Geniş kitleler Korinthos ve Heraklin şaraplarını içerken kalite bakımından zirvede olan Pramnian şarabı ve Chios (Sakızadası), Tenedos (Bozcaada) ve Lesbos (Midilli) adalarında yapılan şaraplar çok aranan pahalı şaraplardı. Kadınların şarap içmesi ise yasaktı. Kadınlar passam, yani şıra içerlerdi.
Antik Çağ’da Filozoflar Şarabı Nasıl Ele Aldı?
Yunan şaraplarının Akdeniz pazarındaki egemenliği, İÖ 121 yılında Opimian adlı İtalyan şarabı ve onu izleyen Falemian şarabı pazara sürülünceye kadar sürdü. Bu tarihten sonra, Roma İmparatorluğu’nun kültürel egemenliğinin de etkisiyle İtalyan şarapları, Yunan şarapların tahtına oturdu.

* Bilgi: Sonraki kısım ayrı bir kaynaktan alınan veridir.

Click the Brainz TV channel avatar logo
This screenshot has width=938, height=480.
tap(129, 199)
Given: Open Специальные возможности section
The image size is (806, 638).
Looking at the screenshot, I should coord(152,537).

Şair ve oyun yazarı Euripides (İÖ 480 – 406) şu sözüyle şarabın başka bir özelliğini öne çıkarmıştır: “Şarap olmasaydı, insan aşkın farkına varamaz, mutluluğun keyfine erişemezdi.”

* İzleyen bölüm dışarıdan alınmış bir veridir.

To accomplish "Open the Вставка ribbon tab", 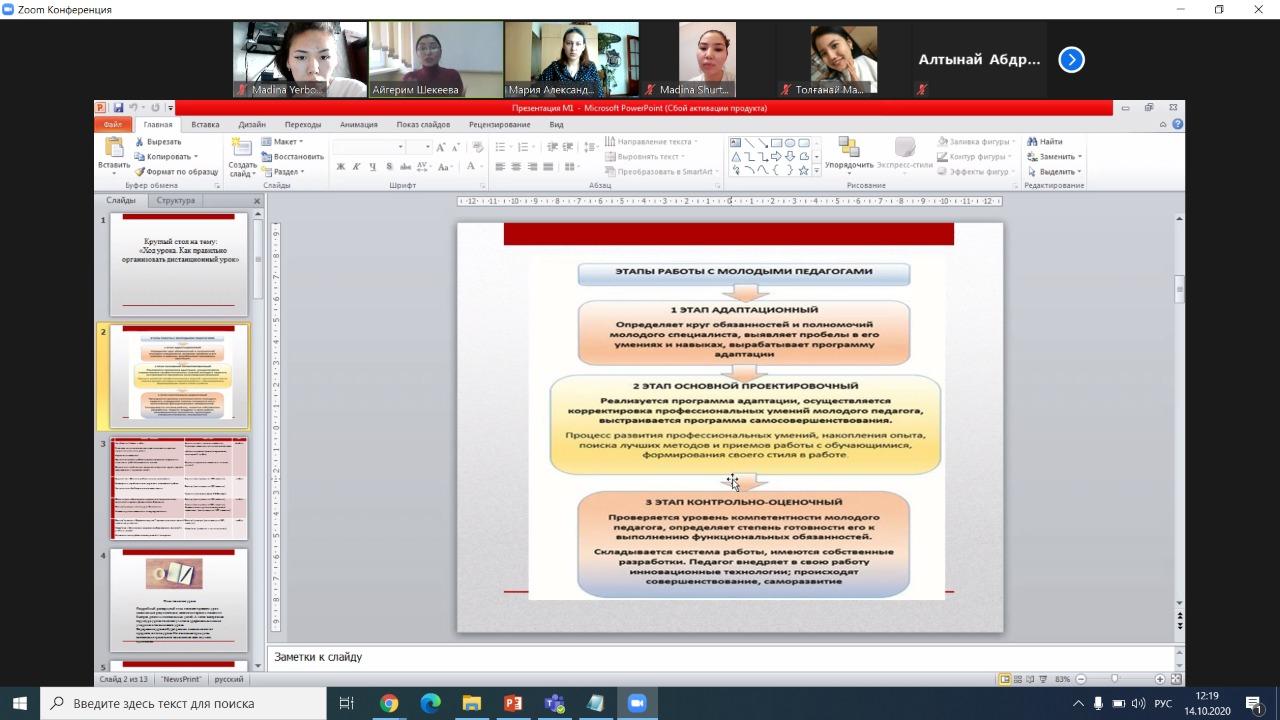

Filozof Platon (İÖ 428 – 348) ise aşırıya kaçmadan içilen şarabın insanın ömrünü uzatacağını söylermiş. O zamanlar biri 40 yaşında öldüğünde yaşını başını almış olarak öldüğü düşünülürdü. Bu durum 19.yüzyıl sonuna kadar devam etmiş, Amerika’da 20. yüzyılın başında erkekler için 48.3, kadınlar için 46.3 olan ortalama ömür, bugün erkeklerde 74.2, kadınlardaysa 79.9 olmuştur. Platon’dan sonra şarap yaşlanmayı geciktirici bir ilaç olarak da tüketilmeye başlanmıştır.
Antik Çağ’da Yunanlar üzümü tablalarda güneş altında kurutur, sabah kırağı yemesin diye akşam bu tablaları toplayıp eve getirir, ertesi sabah yine güneşe çıkarlardı. Böylece üzümü iyice kuruttuktan sonra fermente ederek çok koyu bir şarap elde ederlerdi.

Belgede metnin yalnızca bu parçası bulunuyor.